We’ll be pulling off the impossible in two weeks — feeding two groups in different locations on the campus. (Did I mention the camp’s food staff is my wife and I? Thank God for volunteers.)
So while 250 or so guests are being served a Valentine’s Day dinner, the 50 teens spending the weekend there will be getting a more restrained, chef-friendly meal of sandwiches and cold salads. Truly, it’s the only way we can pull off both.
But I don’t feel like I’m cheating anybody, because it’s a chance to serve one of my favorite dishes: my grandmother’s potato salad.
I wrote an ode to it — and my grandmother — almost 10 years ago in The Record — a story that I reprinted on the paper’s food blog three years ago. I never get tired of sharing it:
Potatoes, onions, and beef are transformed into a savory sailor’s stew. A handful of pickles and chunks of leftover Christmas ham tossed into the antique hand-grinder emerge as the ultimate sandwich filling. And you should see what she can do with spaghetti, a cup of ketchup, and a can of tomato soup.
Ruth Pitcher turns 80 on Friday, the same day she’ll celebrate her 61st anniversary, and we’ll ring in the milestone the same way as every year. She’ll spend the morning in her cozy kitchen preparing a monstrous family picnic, and we’ll eagerly inhale it.

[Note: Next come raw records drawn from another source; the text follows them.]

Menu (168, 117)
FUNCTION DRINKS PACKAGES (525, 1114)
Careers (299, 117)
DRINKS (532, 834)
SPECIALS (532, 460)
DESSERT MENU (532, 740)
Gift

For generations – four children, 14 grandchildren, and four great-grandchildren with another on the way – our family has shared the same meal, with the big pot of baked beans topped with strips of crispy bacon, dozens of deviled eggs, Watergate salad replete with small marshmallows and bits of pistachio, and a pineapple and cream cheese salad.
But the essence of these summertime gatherings is her potato salad.
My grandmother has an expert touch with potatoes that are perfectly tender and onion so finely minced that it practically melts on impact. She adds nearly a dozen hard-cooked eggs, but the dish isn’t eggy; she’s generous with the mayo, but it’s not tangy or goopy.
Her secret here, as in everything she cooks, is simplicity and modesty.
“I don’t know what to tell you, Billy,” she says, smiling and shaking her head. “There’s nothing special about it.”
She begins with eight to 10 Russet potatoes, quartered, and boiled until fork-tender. Once cooled to room temperature, they’re cut into 3/4-inch pieces and mixed with eight to 10 hard-cooked eggs and a bit of finely minced onion. Hellmann’s mayonnaise is added by the spoonful until the potatoes shine and the mixture is bound together. Her only seasoning is salt and pepper, to taste. She serves it immediately.
A small wooden recipe box atop her refrigerator stores dozens of family classics, handwritten in her beautiful script on well-worn index cards – she rarely cooks without written instructions – but you won’t find this recipe. After 80 years, it’s the only one she’s committed to memory, and she refuses to spoil its simplicity with trendy additives like fresh dill or pimentos.
The recipe is as much of a tradition as the way our family shares it.
“It’s exactly how my mother made it,” she said.